Low Gas Prices, Increased Competition Good for Travelers

Gas prices fluctuating is nothing new. Most of the time, you'll first recognize it at the pump when you're filling up your car. But when prices drop low enough, you start to see the savings elsewhere, like in cheaper groceries. In this case, the oil prices have dropped so much lately that it's cited as one of the prevailing reasons for more affordable flights.

And it's not just the price of oil affecting air travel. Smaller, low-cost airlines — think Spirit and Frontier — are beginning to expand, pushing the bigger name companies to lower their prices to compete.

How Much Are You Actually Saving?

But those lower fares come with a lot of catches. For one thing, the prices haven't just outright plummeted to record low levels. In late 2014 and early 2015, fares spiked, so the recent drop is relative, and saves an average of only $24 per fare.

And then, increased fees could eat away at those savings. Checked bags, preferred seating, and priority boarding could all incur additional fees, especially if you chosen a budget fare or operator. And that doesn't even take into account that you might want an exorbitantly priced airport snack or to log on to their wi-fi while awaiting your flight. All of these add up quickly, and likely zoom right past that $24 "savings" you thought you had.

Also, just because you're seeing cheaper fares for some flights doesn't necessarily mean it's a wide-reaching change. Airlines are known for dropping prices for certain flights in order to maximize the amount of passengers on board; so the most popular routes might not get these discounts.

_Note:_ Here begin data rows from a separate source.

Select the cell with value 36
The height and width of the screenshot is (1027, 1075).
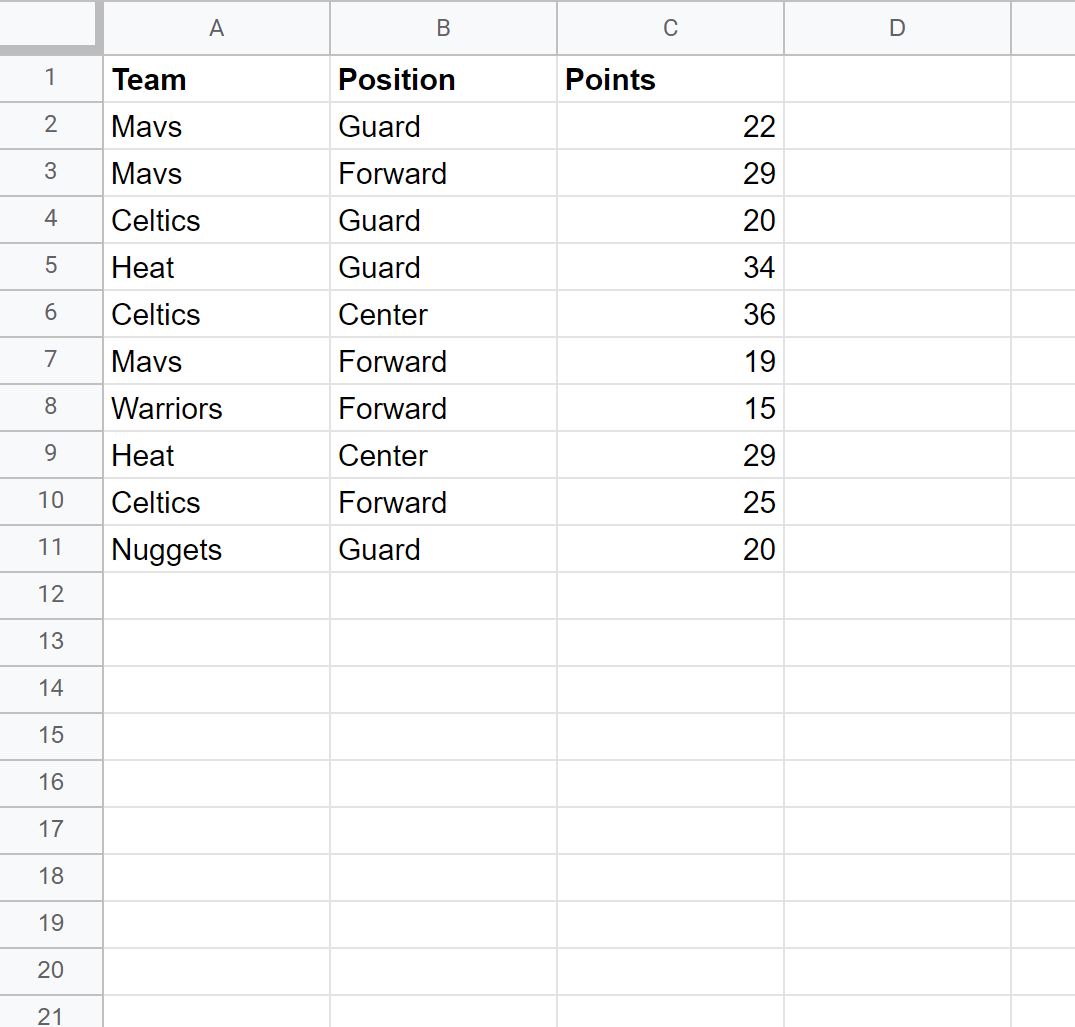pos(671,314)
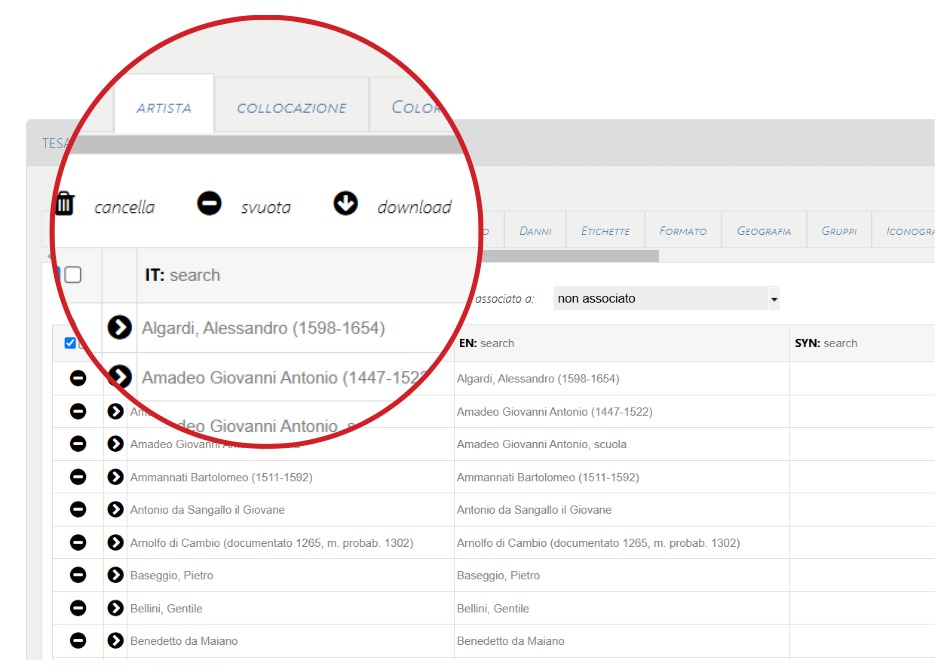Open the 'non associato' dropdown
Image resolution: width=951 pixels, height=672 pixels.
tap(666, 298)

Regardless of the current price of flights, the best thing you can do when booking a trip is to make sure to do your research by comparing airfare deals, and plan ahead so that you can avoid hidden fees.

This article first appeared at DealNews.

The Christian Science Monitor has assembled a diverse group of the best personal finance bloggers out there. Our guest bloggers are not employed or directed by the Monitor and the views expressed are the bloggers' own, as is responsibility for the content of their blogs. To contact us about a blogger, click here. To add or view a comment on a guest blog, please go to the blogger's own site by clicking on the link in the blog description box above.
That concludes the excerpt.